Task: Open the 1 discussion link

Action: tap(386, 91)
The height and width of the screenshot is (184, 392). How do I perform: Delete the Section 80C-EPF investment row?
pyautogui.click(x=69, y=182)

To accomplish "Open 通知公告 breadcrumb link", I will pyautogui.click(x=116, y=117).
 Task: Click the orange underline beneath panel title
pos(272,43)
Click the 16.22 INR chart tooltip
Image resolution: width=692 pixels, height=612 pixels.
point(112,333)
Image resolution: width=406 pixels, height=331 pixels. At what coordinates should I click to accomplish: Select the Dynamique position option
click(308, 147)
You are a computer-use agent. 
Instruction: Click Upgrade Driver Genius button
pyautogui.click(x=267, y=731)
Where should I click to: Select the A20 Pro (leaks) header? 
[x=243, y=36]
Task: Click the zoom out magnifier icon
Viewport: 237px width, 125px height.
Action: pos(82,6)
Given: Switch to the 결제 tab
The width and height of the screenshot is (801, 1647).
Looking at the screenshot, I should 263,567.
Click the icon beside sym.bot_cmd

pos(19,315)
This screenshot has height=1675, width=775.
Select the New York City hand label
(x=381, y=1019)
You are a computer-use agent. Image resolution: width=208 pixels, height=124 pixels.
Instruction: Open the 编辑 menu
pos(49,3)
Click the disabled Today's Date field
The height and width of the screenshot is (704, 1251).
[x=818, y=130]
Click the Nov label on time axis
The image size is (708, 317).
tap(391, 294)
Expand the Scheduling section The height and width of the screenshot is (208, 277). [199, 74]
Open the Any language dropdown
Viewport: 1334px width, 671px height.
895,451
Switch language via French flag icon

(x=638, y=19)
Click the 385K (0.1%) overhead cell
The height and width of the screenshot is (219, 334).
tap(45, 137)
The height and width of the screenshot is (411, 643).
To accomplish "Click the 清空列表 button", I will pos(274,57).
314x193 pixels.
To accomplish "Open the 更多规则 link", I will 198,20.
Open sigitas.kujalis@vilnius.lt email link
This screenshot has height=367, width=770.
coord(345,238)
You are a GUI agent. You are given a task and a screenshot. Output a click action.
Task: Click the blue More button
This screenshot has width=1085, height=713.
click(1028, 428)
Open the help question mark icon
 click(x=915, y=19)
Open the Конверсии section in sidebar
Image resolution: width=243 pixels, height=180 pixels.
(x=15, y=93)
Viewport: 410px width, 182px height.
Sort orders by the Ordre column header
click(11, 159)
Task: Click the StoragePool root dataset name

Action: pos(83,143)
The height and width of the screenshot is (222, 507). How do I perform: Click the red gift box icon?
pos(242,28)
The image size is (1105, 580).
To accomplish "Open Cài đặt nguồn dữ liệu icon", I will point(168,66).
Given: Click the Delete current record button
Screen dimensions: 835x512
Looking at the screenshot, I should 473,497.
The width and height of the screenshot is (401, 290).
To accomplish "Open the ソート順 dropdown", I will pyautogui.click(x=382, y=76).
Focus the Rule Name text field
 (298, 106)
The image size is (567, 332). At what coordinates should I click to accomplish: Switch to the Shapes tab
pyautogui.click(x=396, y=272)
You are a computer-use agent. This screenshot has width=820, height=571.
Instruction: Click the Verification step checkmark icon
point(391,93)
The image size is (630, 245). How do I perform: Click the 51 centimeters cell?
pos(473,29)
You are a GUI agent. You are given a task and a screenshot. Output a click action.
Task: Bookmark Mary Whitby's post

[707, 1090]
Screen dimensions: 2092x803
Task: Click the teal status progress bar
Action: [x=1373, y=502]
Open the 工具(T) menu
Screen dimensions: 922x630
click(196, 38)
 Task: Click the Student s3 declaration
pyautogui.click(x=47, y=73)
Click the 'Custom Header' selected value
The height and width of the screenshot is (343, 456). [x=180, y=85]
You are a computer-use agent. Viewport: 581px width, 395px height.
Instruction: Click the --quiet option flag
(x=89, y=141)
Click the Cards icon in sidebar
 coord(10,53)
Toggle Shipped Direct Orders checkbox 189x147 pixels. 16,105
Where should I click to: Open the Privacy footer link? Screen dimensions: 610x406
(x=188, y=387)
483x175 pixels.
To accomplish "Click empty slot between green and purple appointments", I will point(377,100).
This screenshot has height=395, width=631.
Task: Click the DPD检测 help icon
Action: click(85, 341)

━━━━━━━━━━━━━━━━

> _PROBLEM TO SOLVE_
Every line above with the string "computer" in it needs to be copied.

> _RESULT_
You are a computer-use agent. 
You are a computer-use agent. Image resolution: width=208 pixels, height=124 pixels.
You are a computer-use agent. This screenshot has width=820, height=571.
You are a computer-use agent. Viewport: 581px width, 395px height.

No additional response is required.